Noting the unrest in the Middle East and North Africa, strong growth in emerging market economies and “other developments,” Bernanke said the resulting increases in the prices of oil and other commodities damped consumer purchasing power and spending; and the disaster in Japan disrupted global supply chains and production, particularly in the automobile industry.
“With commodity prices having come off their highs and manufacturers' problems with supply chains well along toward resolution, growth in the second half of the year seems likely to be more rapid than in the first half,” he said. "However, the incoming data suggest that other, more persistent factors also continue to restrain the pace of recovery.”
The most significant factor depressing consumer confidence, Bernanke testified, has been the poor performance of the job market. Over the summer, he said, private payrolls rose by only about 100,000 jobs per month on average—half the rate posted earlier in the year. He added recent indicators, including new claims for unemployment insurance and surveys of hiring plans, “point to the likelihood of more sluggish job growth in the period ahead.”

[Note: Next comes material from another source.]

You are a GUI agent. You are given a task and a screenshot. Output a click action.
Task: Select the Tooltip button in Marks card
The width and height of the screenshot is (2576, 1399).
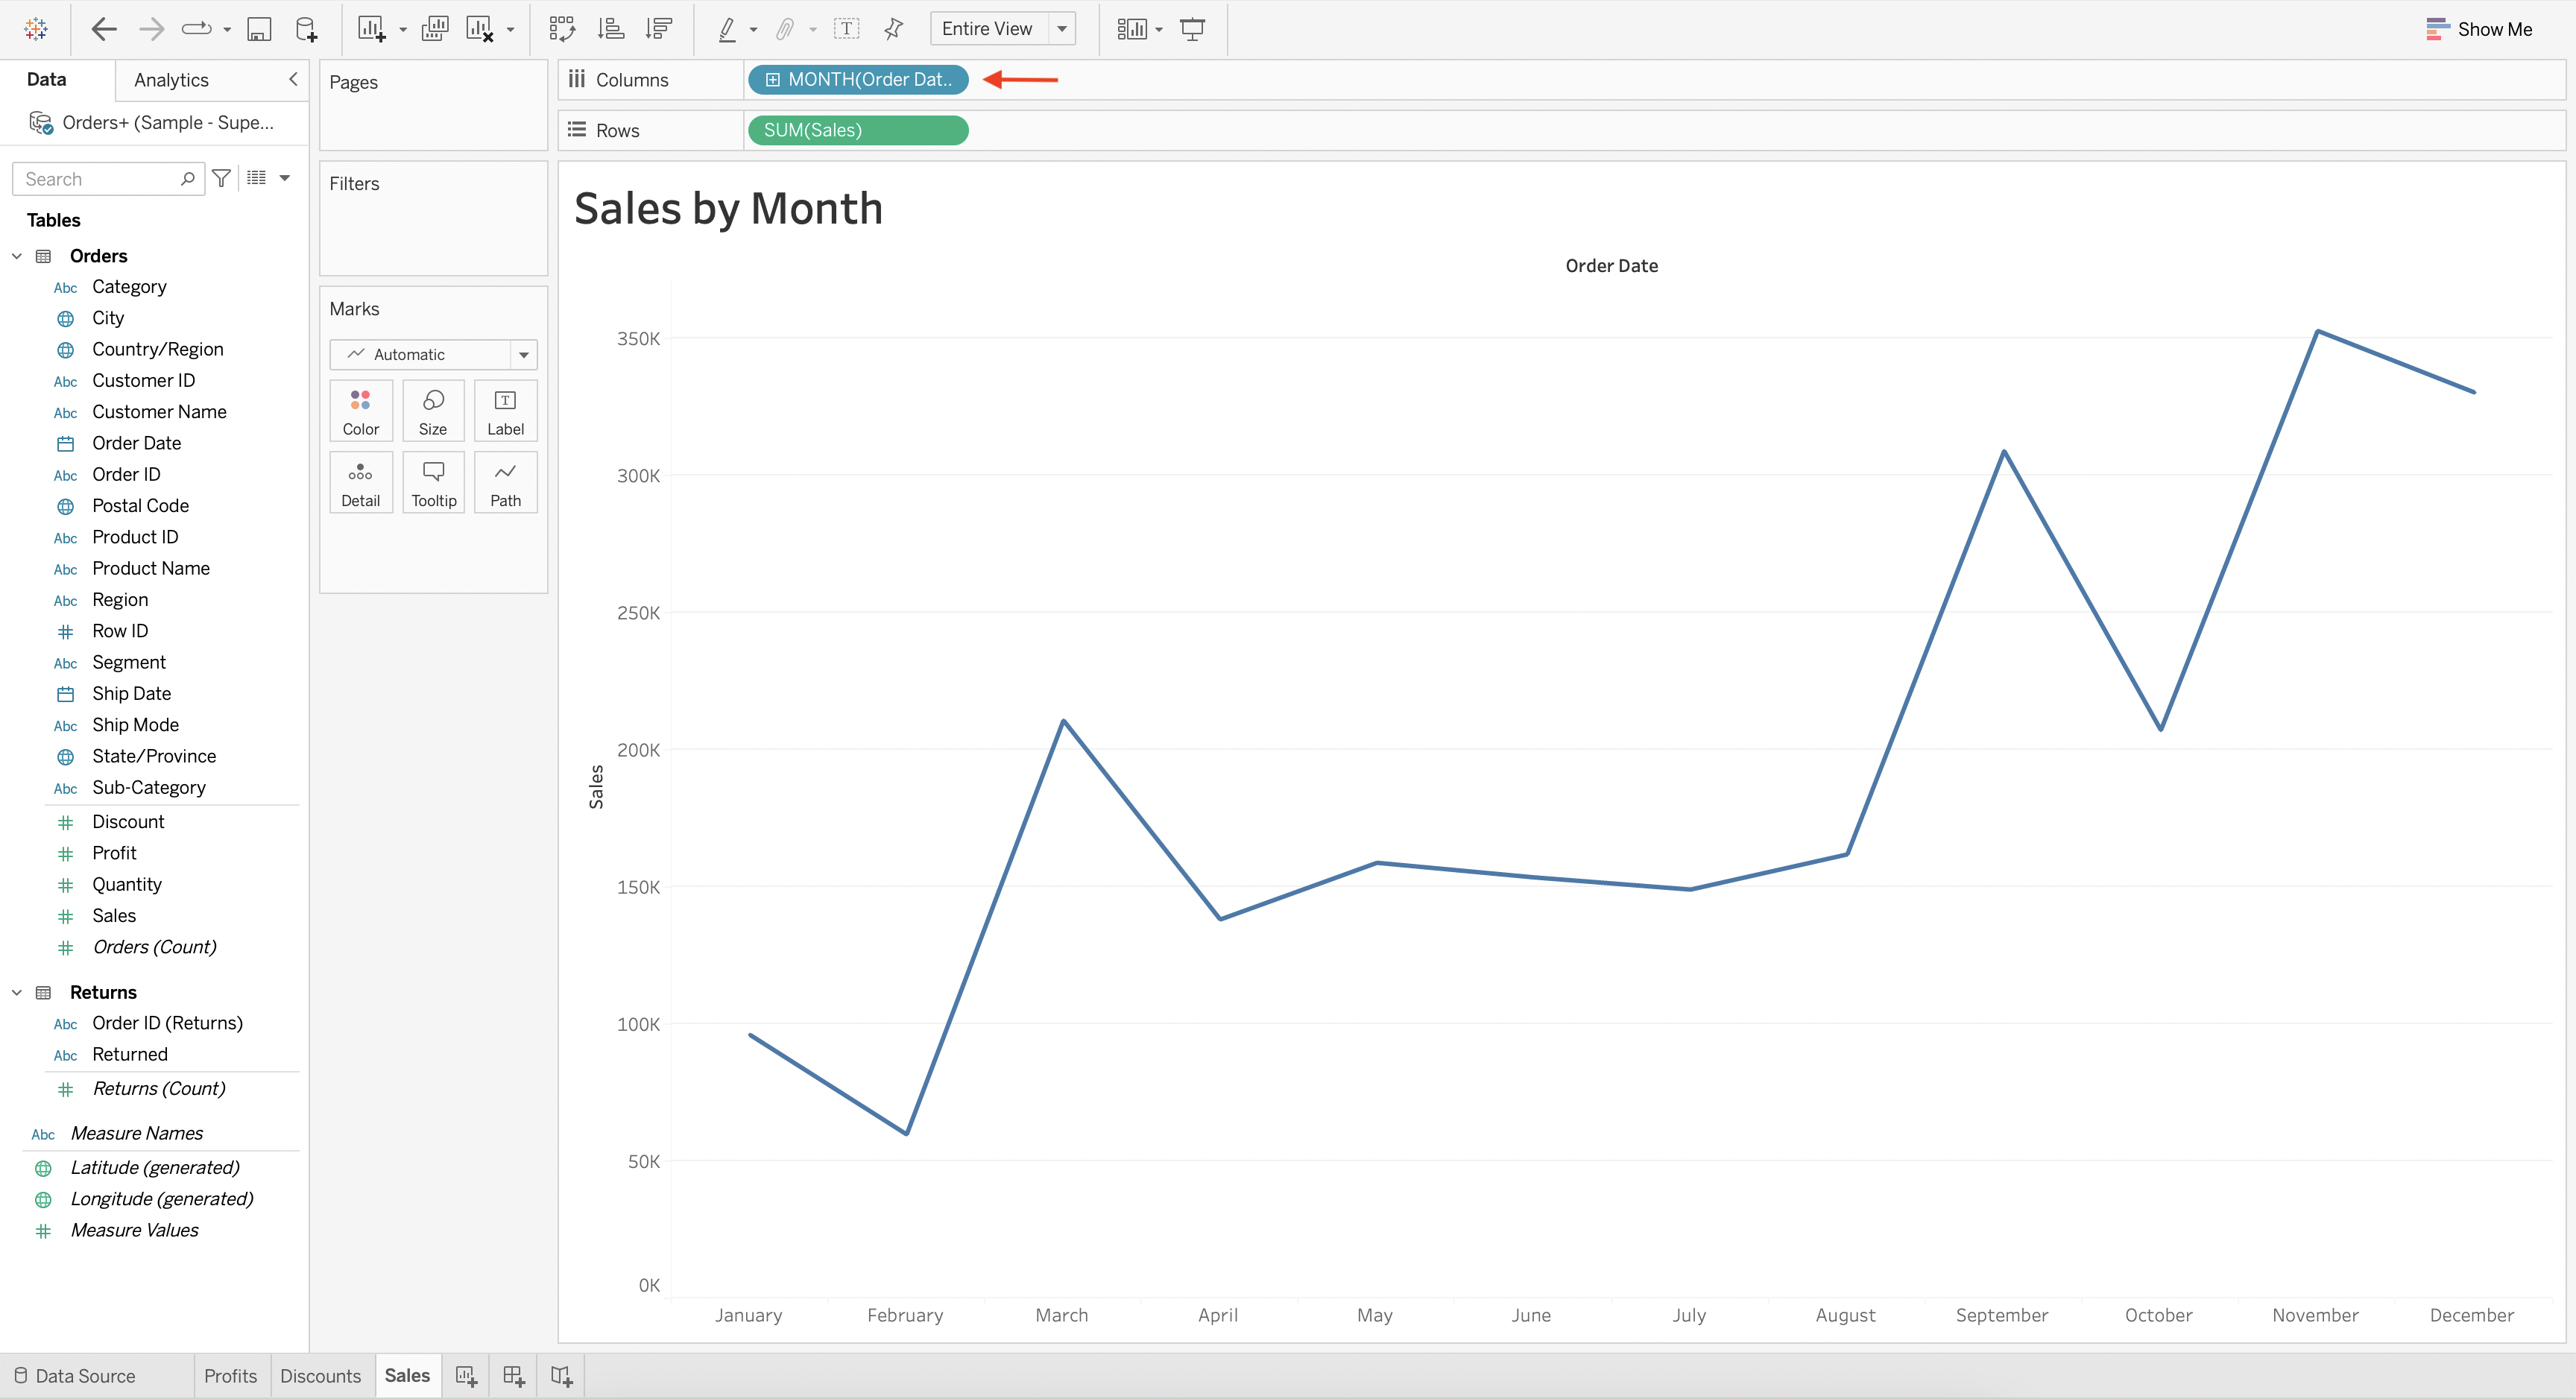(433, 482)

Bernanke then advised policymakers to consider four key objectives in setting tax and spending policies. The first is to achieve long-run fiscal sustainability.
“The federal budget is clearly not on a sustainable path at present,” he said. The Joint Select Committee on Deficit Reduction … is charged with achieving $1.5 trillion in additional deficit reduction over the next 10 years on top of the spending caps enacted this summer. Accomplishing that goal would be a substantial step; however, more will be needed to achieve fiscal sustainability.”
The second objective is to “avoid fiscal actions that could impede the ongoing economic recovery.”
“These first two objectives are certainly not incompatible, as putting in place a credible plan for reducing future deficits over the longer term does not preclude attending to the implications of fiscal choices for the recovery in the near term,” he said.
The third objective should aim to “promote long-term growth and economic opportunity. As a nation, we need to think carefully about how federal spending priorities and the design of the tax code affect the productivity and vitality of our economy in the longer term.”
The fourth objective is to “improve the process for making long-term budget decisions, to create greater predictability and clarity, while avoiding disruptions to the financial markets and the economy. In sum, the nation faces difficult and fundamental fiscal choices, which cannot be safely or responsibly postponed.”
He concluded by downplaying the potential impact of so-called “Operation Twist,” noting “monetary policy can be a powerful tool, but it is not a panacea for the problems currently faced by the U.S. economy. Fostering healthy growth and job creation is a shared responsibility of all economic policymakers, in close cooperation with the private sector.”